REQUIRED WORK: Exactly reproduce the lines from the line that has "Campusnet Unito (95, 748)" down to the last line of the entries, inclusive.

[Stored records]
Start of Block
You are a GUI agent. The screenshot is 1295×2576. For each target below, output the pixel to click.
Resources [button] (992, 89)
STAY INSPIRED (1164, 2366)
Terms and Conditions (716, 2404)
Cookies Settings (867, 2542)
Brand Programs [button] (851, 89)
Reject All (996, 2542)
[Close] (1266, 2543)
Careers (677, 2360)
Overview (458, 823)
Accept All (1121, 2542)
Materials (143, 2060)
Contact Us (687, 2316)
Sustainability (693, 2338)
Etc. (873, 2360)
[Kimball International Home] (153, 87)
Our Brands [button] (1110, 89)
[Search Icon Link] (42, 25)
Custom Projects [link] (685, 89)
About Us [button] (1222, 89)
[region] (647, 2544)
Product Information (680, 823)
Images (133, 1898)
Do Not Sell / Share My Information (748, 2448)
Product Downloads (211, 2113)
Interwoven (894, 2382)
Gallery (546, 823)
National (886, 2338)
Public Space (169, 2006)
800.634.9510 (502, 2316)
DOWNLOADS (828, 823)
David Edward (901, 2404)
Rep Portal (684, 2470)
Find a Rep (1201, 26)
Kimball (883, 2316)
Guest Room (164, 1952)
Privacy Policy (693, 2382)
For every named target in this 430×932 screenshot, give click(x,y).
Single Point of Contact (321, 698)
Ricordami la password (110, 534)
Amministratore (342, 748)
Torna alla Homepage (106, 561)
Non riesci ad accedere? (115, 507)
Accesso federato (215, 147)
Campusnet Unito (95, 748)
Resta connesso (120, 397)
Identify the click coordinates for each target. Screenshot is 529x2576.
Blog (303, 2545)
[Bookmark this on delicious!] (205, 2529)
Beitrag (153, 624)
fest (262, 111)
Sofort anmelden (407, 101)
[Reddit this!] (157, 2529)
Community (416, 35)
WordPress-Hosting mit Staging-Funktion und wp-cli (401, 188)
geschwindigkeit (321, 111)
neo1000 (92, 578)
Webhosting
End of Block
REPLY TO THE TASK:
Campusnet Unito (95, 748)
Resta connesso (120, 397)
Identify the click coordinates for each target. Screenshot is 529x2576.
Blog (303, 2545)
[Bookmark this on delicious!] (205, 2529)
Beitrag (153, 624)
fest (262, 111)
Sofort anmelden (407, 101)
[Reddit this!] (157, 2529)
Community (416, 35)
WordPress-Hosting mit Staging-Funktion und wp-cli (401, 188)
geschwindigkeit (321, 111)
neo1000 (92, 578)
Webhosting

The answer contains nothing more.